Kley received more than $1.6 million in total compensation from Virgin Galactic last year, including $1 million in stock awards and about $608,000 in cash, according to the company’s most recent proxy statement. The package grew from the roughly $511,400 that Kley received in 2020.
She also owns $1 million in Virgin Galactic stock, according to Bloomberg data. Securities filings show that Kley sold off $760,500 in company stock last year.
Virgin Galactic a year ago became the first company to take passengers, including Branson, to the edge of space on its SpaceShipTwo rocket plane called Unity. The trip came less than two weeks ahead of a similar voyage by rival Blue Origin LLC backed by Amazon.com Inc. billionaire Jeff Bezos.
Virgin Galactic’s SPAC tie-up with Social Capital Hedosophia had taken the space venture public.
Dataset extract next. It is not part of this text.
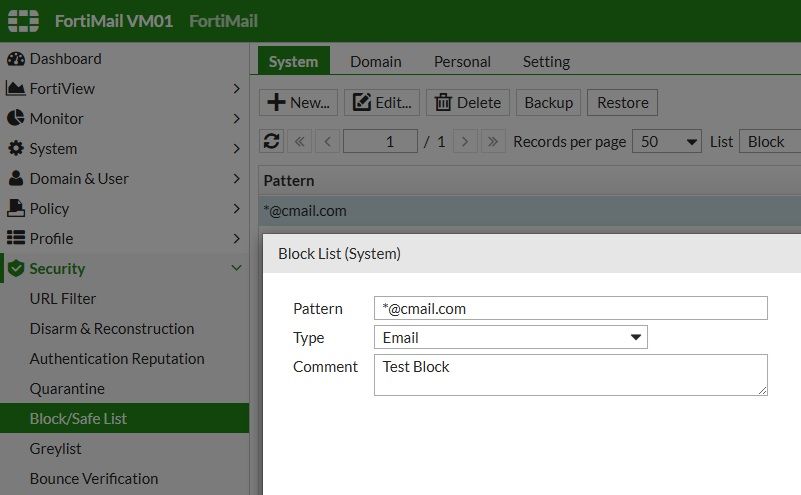Open the List dropdown showing Block
This screenshot has width=801, height=495.
pyautogui.click(x=769, y=141)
Branson has used SPACs to reshape his business empire, as roughly a quarter of his $5.7 billion fortune is invested in companies that listed through such vehicles in the last three years, Bloomberg News reported.
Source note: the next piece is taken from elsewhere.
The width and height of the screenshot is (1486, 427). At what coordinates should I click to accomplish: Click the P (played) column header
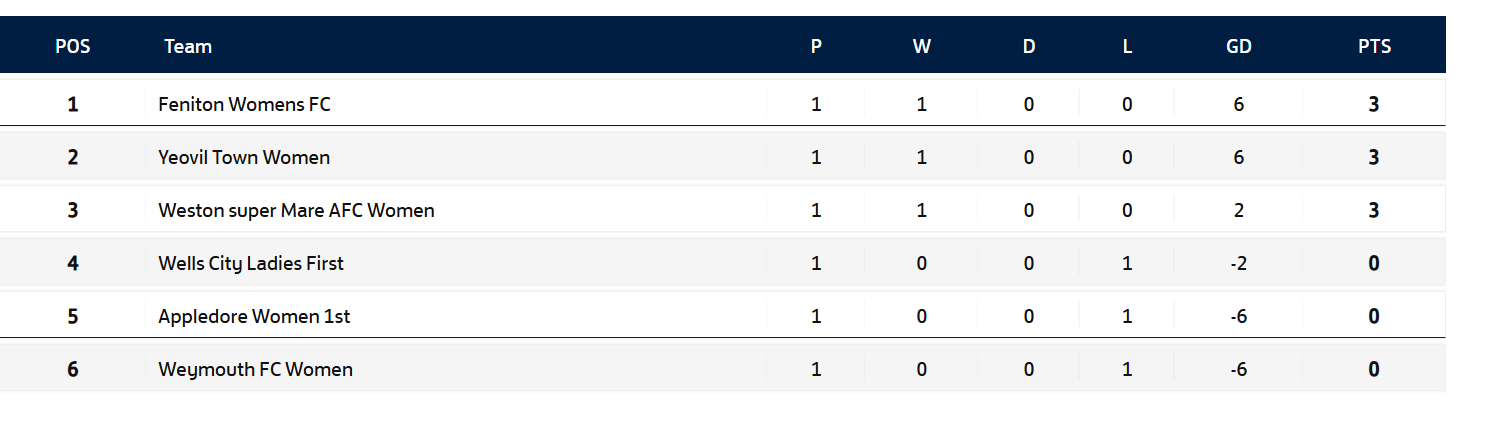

Virgin Orbit Holdings Inc., a satellite launch company in which Branson also owns a stake, went public last year in a SPAC deal backed by the Boeing Co.
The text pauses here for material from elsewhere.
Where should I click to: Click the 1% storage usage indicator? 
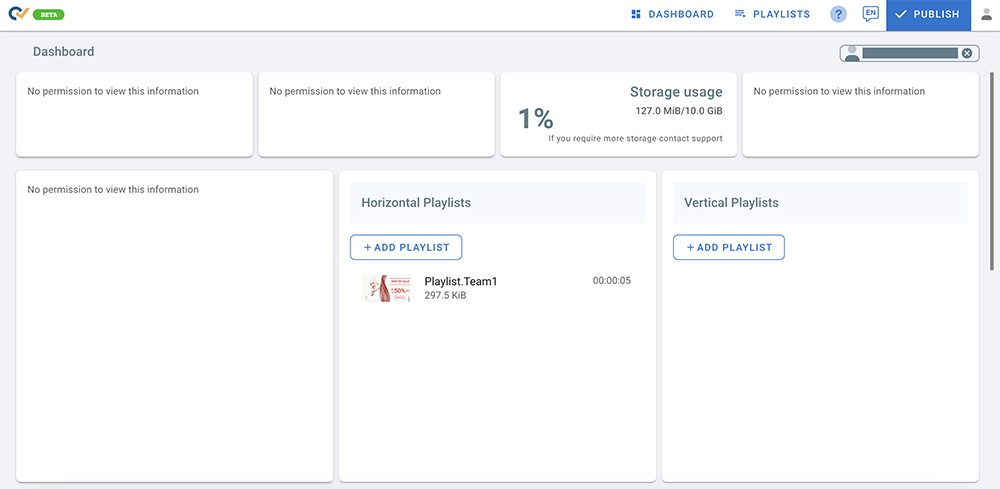[x=535, y=119]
Former Facebook Inc. executive Chamath Palihapitiya, a businessman known as the “SPAC King” who backed the Social Capital Hedosophia venture, sold off $213 million in Virgin Galactic shares last year, almost two months before the company amended its 2020 financial statement.
Palihapitiya, who stepped down in February as Virgin Galactic’s chairman, was sued in March by a Virgin Galactic shareholder claiming that he used his insider position to profit from the company’s artificially inflated stock price.
Latham & Watkins and Skadden, Arps, Slate, Meagher & Flom advised Virgin Galactic and Social Capital Hedosophia, respectively, on their 2019 combination.
The Virgin Galactic merger spurred similar transactions in the space industry, including at Momentus Inc., a space infrastructure company that last year hired former Department of Defense general counsel Paul Ney to be its top lawyer.
Momentus was sued last month by investors over its 2021 combination with a blank check company that helped take it public.
Virgin Galactic isn’t the only Branson-owned entity to recently change legal chiefs.
Thayer Thompson, a former top lawyer at Virgin Hotels who spent more than a decade working for Branson’s Virgin Group Holdings Ltd., left last year. Virgin Hotels hired former Sidley counsel Elizabeth Stone as its new general counsel in April.
Jeri Rouse Looney, a former senior legal director at Virgin Galactic, left the company last year to become general counsel for Skyryse Inc., an El Segundo, Calif.-based aviation technology startup.
In January, Virgin Galactic hired California lawyer Talina Cole to be its director of employee relations. Cole came aboard a year after Atlanta lawyer Aaron Futch joined the company, which has operations in Southern California and New Mexico, as a senior director for legal, commercial, and regulatory.